- SUPPLIED MATERIAL -
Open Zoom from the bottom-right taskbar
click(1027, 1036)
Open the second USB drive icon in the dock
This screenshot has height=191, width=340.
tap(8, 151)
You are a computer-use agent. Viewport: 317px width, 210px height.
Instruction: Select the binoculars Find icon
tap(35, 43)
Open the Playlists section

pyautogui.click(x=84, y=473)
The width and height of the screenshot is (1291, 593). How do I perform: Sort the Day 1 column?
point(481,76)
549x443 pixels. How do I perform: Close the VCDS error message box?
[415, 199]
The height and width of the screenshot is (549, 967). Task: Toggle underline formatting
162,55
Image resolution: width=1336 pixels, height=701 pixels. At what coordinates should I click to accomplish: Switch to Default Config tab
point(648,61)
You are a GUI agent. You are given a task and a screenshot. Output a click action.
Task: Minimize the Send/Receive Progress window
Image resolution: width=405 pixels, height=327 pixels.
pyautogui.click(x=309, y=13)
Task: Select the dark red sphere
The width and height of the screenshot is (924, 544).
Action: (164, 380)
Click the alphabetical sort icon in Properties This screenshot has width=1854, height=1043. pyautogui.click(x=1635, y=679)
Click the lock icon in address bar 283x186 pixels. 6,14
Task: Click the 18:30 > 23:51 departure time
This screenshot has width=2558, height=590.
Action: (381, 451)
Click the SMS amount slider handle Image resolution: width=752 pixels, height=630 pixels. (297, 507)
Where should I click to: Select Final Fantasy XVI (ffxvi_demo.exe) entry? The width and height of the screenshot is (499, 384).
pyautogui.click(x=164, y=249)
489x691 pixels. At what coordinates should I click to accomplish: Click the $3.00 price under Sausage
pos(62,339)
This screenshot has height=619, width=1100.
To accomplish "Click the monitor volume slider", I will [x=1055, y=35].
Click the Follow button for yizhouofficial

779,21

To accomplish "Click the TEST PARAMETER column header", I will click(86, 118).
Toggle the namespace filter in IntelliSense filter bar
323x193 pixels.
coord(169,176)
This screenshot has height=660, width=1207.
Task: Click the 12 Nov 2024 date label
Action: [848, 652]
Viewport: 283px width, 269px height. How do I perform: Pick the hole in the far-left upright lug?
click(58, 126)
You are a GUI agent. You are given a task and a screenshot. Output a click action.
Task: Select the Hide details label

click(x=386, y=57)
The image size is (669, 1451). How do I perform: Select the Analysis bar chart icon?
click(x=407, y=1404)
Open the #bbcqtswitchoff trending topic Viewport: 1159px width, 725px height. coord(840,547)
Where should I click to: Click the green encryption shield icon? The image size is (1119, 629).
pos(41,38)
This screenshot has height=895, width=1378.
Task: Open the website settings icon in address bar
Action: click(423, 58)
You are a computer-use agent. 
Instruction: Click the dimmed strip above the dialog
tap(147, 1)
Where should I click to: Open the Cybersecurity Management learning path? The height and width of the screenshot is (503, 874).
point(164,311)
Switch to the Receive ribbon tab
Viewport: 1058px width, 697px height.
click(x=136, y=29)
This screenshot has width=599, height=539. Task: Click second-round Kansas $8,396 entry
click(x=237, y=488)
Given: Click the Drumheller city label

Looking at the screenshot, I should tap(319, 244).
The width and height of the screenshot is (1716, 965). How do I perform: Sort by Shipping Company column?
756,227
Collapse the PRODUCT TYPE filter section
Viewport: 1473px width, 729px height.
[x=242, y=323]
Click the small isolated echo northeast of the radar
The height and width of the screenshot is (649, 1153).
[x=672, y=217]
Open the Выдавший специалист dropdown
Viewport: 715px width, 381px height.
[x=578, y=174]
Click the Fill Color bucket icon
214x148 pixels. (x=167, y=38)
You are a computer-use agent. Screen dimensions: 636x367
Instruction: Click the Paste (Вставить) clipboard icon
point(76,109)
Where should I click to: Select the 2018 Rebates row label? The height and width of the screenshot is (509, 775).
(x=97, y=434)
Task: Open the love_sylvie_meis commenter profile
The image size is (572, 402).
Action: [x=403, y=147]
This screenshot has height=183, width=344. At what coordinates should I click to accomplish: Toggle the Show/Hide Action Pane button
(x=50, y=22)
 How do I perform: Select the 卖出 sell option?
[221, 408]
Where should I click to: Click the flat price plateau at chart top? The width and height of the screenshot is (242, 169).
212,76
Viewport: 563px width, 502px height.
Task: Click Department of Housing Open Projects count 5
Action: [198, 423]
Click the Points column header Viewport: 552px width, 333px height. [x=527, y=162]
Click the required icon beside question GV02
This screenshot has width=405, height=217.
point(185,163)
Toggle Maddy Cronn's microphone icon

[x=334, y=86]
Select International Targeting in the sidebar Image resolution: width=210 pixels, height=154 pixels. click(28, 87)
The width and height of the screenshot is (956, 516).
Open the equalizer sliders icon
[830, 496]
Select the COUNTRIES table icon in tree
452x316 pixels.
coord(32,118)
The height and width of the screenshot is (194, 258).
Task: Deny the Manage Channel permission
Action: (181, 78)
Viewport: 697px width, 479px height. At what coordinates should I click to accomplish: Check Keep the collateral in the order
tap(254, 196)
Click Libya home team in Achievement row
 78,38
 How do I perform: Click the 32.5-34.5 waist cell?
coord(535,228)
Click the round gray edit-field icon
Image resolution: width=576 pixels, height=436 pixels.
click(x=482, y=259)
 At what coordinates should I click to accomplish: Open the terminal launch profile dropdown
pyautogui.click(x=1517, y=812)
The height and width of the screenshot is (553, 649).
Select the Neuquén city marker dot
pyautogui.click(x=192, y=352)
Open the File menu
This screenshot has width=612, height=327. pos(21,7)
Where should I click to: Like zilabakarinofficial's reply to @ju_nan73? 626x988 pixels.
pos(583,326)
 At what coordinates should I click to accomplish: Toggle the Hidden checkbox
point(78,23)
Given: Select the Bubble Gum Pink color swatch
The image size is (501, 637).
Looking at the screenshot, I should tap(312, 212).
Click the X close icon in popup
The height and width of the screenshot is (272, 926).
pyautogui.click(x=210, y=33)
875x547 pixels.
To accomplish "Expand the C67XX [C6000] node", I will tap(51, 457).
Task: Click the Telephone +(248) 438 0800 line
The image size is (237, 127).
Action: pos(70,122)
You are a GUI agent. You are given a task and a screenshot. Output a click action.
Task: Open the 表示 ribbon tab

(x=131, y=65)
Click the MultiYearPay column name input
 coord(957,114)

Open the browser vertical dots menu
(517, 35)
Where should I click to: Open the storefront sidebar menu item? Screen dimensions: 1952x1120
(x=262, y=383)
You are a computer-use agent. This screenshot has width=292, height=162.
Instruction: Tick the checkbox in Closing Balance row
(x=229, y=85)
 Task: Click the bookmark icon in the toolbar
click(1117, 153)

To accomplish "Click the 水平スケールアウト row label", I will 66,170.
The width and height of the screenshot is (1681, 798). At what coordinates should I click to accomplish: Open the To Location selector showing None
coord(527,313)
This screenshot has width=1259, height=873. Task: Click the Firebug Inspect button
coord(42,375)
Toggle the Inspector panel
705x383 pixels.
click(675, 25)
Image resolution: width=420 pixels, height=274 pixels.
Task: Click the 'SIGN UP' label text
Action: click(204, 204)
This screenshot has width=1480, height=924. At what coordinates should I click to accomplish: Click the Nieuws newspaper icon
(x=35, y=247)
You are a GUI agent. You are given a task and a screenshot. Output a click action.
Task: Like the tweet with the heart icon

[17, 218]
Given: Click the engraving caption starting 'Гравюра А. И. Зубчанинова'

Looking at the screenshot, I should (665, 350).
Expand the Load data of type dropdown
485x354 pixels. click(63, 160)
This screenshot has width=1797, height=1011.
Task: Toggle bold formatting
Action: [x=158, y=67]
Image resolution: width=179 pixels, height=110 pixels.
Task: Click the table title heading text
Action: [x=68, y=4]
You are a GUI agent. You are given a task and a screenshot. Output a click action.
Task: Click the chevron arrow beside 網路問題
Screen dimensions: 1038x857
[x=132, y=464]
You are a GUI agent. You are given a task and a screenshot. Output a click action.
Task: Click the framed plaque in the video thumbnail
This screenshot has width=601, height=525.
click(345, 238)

- WHAT THE EXERCISE ASKS -
Give the lines as a JSON list of strings, one string per line and blank lines left out, starting at the first line of the records and ending at the line that contains "point(648,61)".

- OUTPUT FOR THIS TASK -
[
  "Open Zoom from the bottom-right taskbar",
  "click(1027, 1036)",
  "Open the second USB drive icon in the dock",
  "This screenshot has height=191, width=340.",
  "tap(8, 151)",
  "You are a computer-use agent. Viewport: 317px width, 210px height.",
  "Instruction: Select the binoculars Find icon",
  "tap(35, 43)",
  "Open the Playlists section",
  "pyautogui.click(x=84, y=473)",
  "The width and height of the screenshot is (1291, 593). How do I perform: Sort the Day 1 column?",
  "point(481,76)",
  "549x443 pixels. How do I perform: Close the VCDS error message box?",
  "[415, 199]",
  "The height and width of the screenshot is (549, 967). Task: Toggle underline formatting",
  "162,55",
  "Image resolution: width=1336 pixels, height=701 pixels. At what coordinates should I click to accomplish: Switch to Default Config tab",
  "point(648,61)"
]